In my garnets, this process (called ‘exsolution’, which just means ‘unmixing’) means that after cooling instead of lovely clear garnet crystals, we end up with garnet crystals clouded with literally billions of extremely tiny ‘inclusions’ of other mineral types. So tiny are the inclusions that happened to form in these garnets that individual inclusions (less than 1/1000th of a millimetre across) are impossible to see even in a microscope unless you use a really big magnification. Some pictures to illustrate this are here!
So we have a host mineral, filled with inclusions. Now all we need is to deform this host mineral (causing it to ‘recrystallise’) and reactions can happen involving the garnet host and the tiny inclusions. Then we’ll have our natural, deformed sample where we can try and pin down some hard facts about this feedback stuff!
The force that will take and deform our inclusion filled garnets sitting minding their own business in their pegmatite dykes is one that most will recognise: the Alps. 90 million years ago proto Italy was busy crashing into mainland Europe. This collision first caused the rocks in which our garnets sat to be forced deep under the earth’s surface, but by a fluke of interacting forces (that we still can’t 100% perfectly model), these rocks were squeezed out again (geologically) soon afterwards, a bit like toothpaste*.

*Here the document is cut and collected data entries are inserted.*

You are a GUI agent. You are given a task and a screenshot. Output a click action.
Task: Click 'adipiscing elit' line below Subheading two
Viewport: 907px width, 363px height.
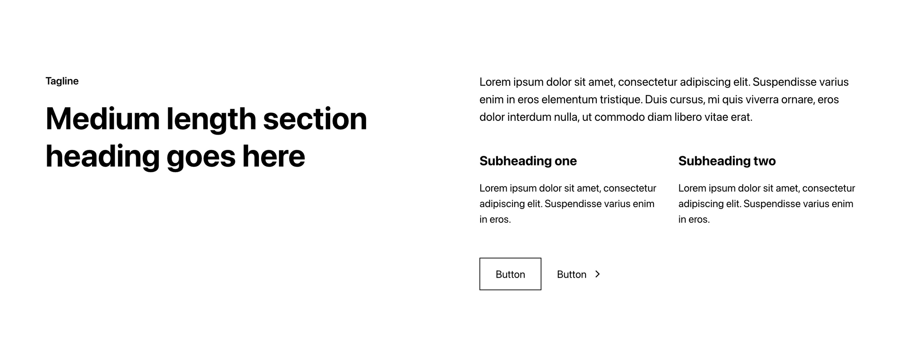pyautogui.click(x=766, y=204)
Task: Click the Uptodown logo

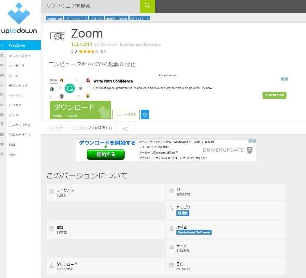Action: [19, 19]
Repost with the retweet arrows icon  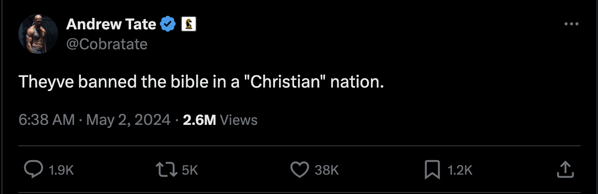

All you really need to take from this is that the rocks in which our garnets sit were rather badly tortured during formation of the Alps, and that’s the cause of the deformation (remember, all I mean by that is distortion/shape change) in our samples. Deformation is good, because without deformation, we can’t study the chemical reactions and feedbacks that might have occurred during it!

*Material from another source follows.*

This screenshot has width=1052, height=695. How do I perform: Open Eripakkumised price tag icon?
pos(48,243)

So now we’ve made and squashed our samples, all that remains is to tell you about the structures that all this squashing and reacting produced. It’s my job to understand in great detail what controls the formation of these structures, so we can come to some general conclusions about the processes of mechanical deformation and chemical reaction in this special system.
Join me in part 3!
* How do we know all this? New minerals can be formed during this process, which we can radioactively date. Some of the minerals only form if a rock is at extremely high pressure and temperature, they tell us how deep the rock went. Others formed later when the rock cooled down a bit, and the difference in times and the pressures that we think the minerals formed at can give us a rough estimate of how fast the rocks were moving upwards.